As for the histological findings of ectomized kidney, the expansion of renal tubular epithelium called osmotic nephrosis was found in some cases. Nevertheless those findings were more scarce after administration of DKB and LMD than that of AKM and LMD.

AN EXPERIMENTAL STUDY ON THE CONCENTRATIONS OF DKB IN ORAL TISSUES

The authors have assayed the distribution of DKB in the serum and in the oral tissues such as gingiva, tongue, pulp, submaxillary-lymphonodi, submaxillary glands and parotid glands using Wistar strain rats.
DKB was administrated at the dose of 100 mg/kg with intramuscular injection. The distribution in tissues was assayed by means of thin layer cup method.
The concentrations of DKB reached the peak before half an hour either in the serum or other tissues (with the exception in gingiva). As for the concentrations of DKB determined, the serum had the highest and other tissues were in the following order : pulp, parotid glands, gingiva, tongue, submaxillary glands and submaxillary lymphonode. The patterns of the distribution of DKB were similar to those of gentamicin.

OTOTOXICITY OF DIDEOXYKANAMYCIN B

Dideoxykanamycin B (DKB) is a derivative of kanamycin with a molecular formula C18H37N5O8. The ototoxicity of this antibiotic was examined.
Twenty-six healthy guinea pigs with normal Preyer's reflex were used for this investigation. Ten animals were used for intraperitoneal injection of DKB 200 mg/kg/day for 10 days, 10 for intramuscular injection of DKB 100 mg/kg/day for 40 days and 6 for daily intramuscular injection of gentamicin 100 mg/kg/day until getting the loss of Preyer's reflex.
The ototoxicity was investigated by the following methods.
1. Preyer's reflex of 500, 1, 000, 2, 000, 4, 000 and 8, 000 Hz was measured.
2. Electrophysiological investigation was performed. Endocochlear potential, cochlear microphonics and summating potential were measured by 500, 1, 000, 2, 000, 4, 000 and 8, 000 Hz of closed sound stimulation.
3. Morphological and histochemical investigations were performed by succinic dehydrogenase staining. Hair cells of the organ of Corti were observed by surface preparation from the basal coil to apex.
The ototoxicity of DKB was almost equally severe as that of kanamycin, although it was about a half of that of gentamicin.

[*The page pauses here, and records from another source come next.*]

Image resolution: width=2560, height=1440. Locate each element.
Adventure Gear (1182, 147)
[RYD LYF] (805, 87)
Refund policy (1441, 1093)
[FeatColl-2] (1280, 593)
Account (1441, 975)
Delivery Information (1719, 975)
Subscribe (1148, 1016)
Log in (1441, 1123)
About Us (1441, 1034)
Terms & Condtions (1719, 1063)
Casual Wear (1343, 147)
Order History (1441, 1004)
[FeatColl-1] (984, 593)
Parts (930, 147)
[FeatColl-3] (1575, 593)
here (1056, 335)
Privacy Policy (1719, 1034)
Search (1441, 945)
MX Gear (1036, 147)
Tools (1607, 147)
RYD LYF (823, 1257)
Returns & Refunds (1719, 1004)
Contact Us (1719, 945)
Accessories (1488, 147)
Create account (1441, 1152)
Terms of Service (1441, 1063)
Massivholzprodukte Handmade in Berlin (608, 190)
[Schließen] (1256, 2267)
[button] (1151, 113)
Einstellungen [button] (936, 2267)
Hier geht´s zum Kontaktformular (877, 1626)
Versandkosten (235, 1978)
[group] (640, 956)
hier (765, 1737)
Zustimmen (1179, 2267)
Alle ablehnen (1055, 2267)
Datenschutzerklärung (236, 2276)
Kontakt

ANTIBACTERIAL EFFECTS OF DIDEOXYKANAMYCIN B ON GRAM NEGATIVE BACTERIA

Dideoxykanamycin B, a new aminoglycoside antibiotic showed the bactericidal effect on the gram-negative bacteria, as well as gentamicin. Short treatment of Escherichia coli B, Pseudomonas aeruginosa P 28 and P 29 with dideoxykanamycin B and gentamicin resulted in bleb-formation from the outer layer of the cell wall, and prolonged treatment caused lysis of the cells. These alterations may be interpreted that dideoxykanamycin B primarily acts to distort the molecular arrangement of the cell envelope.